Entró en la cocina y bajó las persianas para no ver la deprimente escena del patio. Sus manos trabajaban sin descanso: pelaban zanahorias, troceaban apio y cebollas, buscaban condimentos. Cuando encendió el fuego bajo la olla, ya había tomado una decisión.
Había sido una estupidez no llamar a la policía de Albany de inmediato e informar de lo sucedido anoche. Deberían saberlo.
«¿Por qué no les llamé?». Contestó a su propia pregunta: «Porque no quiero creer que vaya a empezar otra vez. Me he empeñado en no querer ver la realidad desde que echaron esa fotografía por debajo de mi puerta».
Sabía lo que debía hacer. El detective Walsh había dejado la bolsa de libros en la cocina. La recogió, fue al estudio y la depositó junto al sofá, delante de la mullida butaca. Se acercó al escritorio, cogió el móvil y se sentó sobre el brazo del sofá.

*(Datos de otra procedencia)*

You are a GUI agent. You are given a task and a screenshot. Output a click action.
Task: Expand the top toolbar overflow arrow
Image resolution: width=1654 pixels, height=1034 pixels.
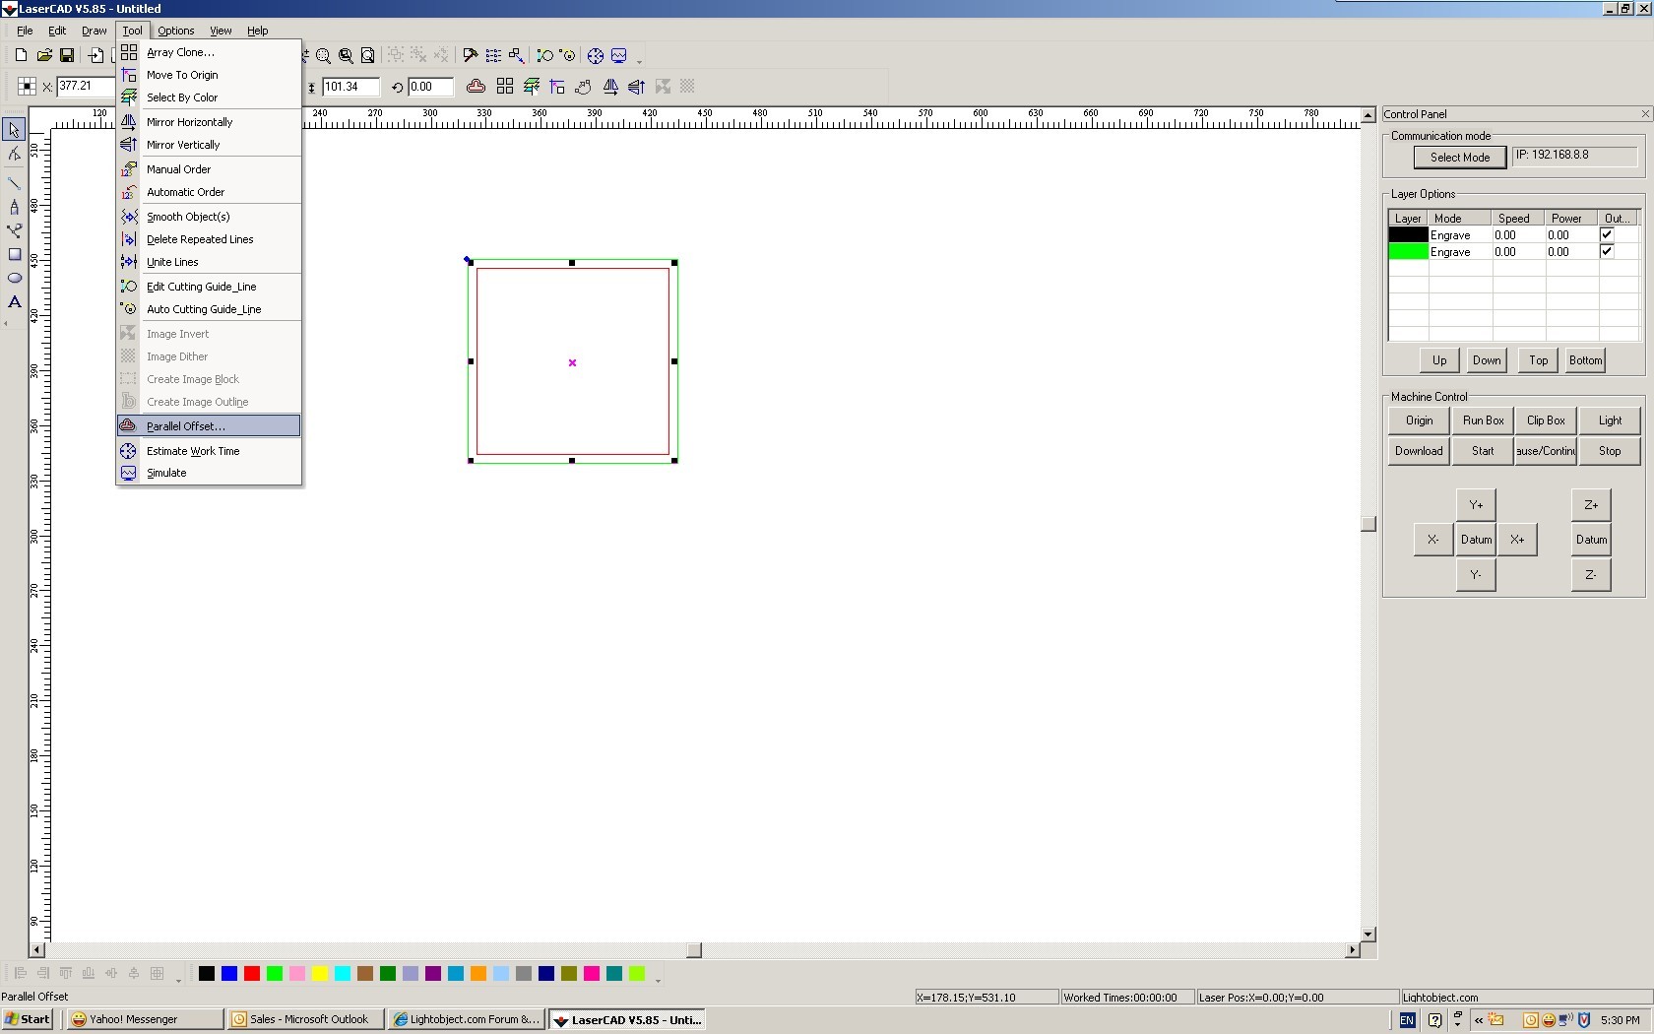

Su primera llamada fue al detective Marty Browski, de Albany. Había sido uno de los agentes que detuvieron a Ned Koehler cuando rondaba su casa. La reacción de Browski a lo que le contó fue de asombro y preocupación.
—Yo diría que se trata de un imitador o bien de un amigo de Koehler que ha decidido seguir sus pasos. Lo investigaremos. Me alegro de que llamaras a la policía local, Emily. Mira, voy a telefonearles para advertirles de la gravedad del problema. Les pondré en antecedentes.
Su siguiente llamada fue a Eric Bailey. Pasaban de las cinco, pero aún seguía en su oficina y se alegró de oír a Emily.
—Albany no es lo mismo sin ti —dijo. Emily sonrió al escuchar su tono de preocupación. Pese a estar forrado de millones, Eric nunca cambiaría, pensó. Era tímido y desvalido, pero también era un genio.
—Yo también te echo de menos —le aseguró—. Quiero pedirte un favor.
—Estupendo. Ya está hecho, sea lo que sea.
—Eric, la cámara de seguridad que colocaste en mi casa de la ciudad fue lo que permitió que detuvieran a Ned Koehler. Me ofreciste una para Spring Lake. Acepto. ¿Puedes enviar a alguien para que la instale?
—Iré yo mismo. Tengo ganas de verte. Estos próximos días estoy muy liado. ¿Qué te parece el lunes?
Le imaginó con la frente arrugada y los dedos jugueteando con algún objeto de su escritorio. Cuando triunfó, cambió sus tejanos, camisetas y parkas por un vestuario lujoso. Detestaba los chismes maliciosos que la gente difundía sobre él, sobre que seguía pareciendo un colgado. Pobrecillo.
—El lunes me va bien.
—¿Cómo va tu casa?
—Ya te contaré el lunes.
«Eso será lo máximo que pueda hacer —pensó Emily mientras colgaba—. Vamos a ver esos libros».
Pasó las tres horas siguientes ovillada en la butaca, absorta en los libros que Wilcox le había prestado. Había elegido bien, pensó. Se sintió transportada a una era de carruajes de caballos, lámparas de aceite y aristocráticas mansiones estivales.
Teniendo en cuenta el precio que acababa de pagar por la casa, la ordenanza municipal que fijaba en tres mil dólares la cantidad mínima que el dueño de una propiedad podía gastar en construir una vivienda nueva le arrancó una sonrisa.
El informe de 1893 del presidente de la Junta de Salud Pública, referido a la necesidad de evitar tirar basura al mar «con el fin de mantener nuestra playa libre de las materias ofensivas arrojadas en ella día tras día», era un irónico recordatorio de que algunas cosas nunca cambian.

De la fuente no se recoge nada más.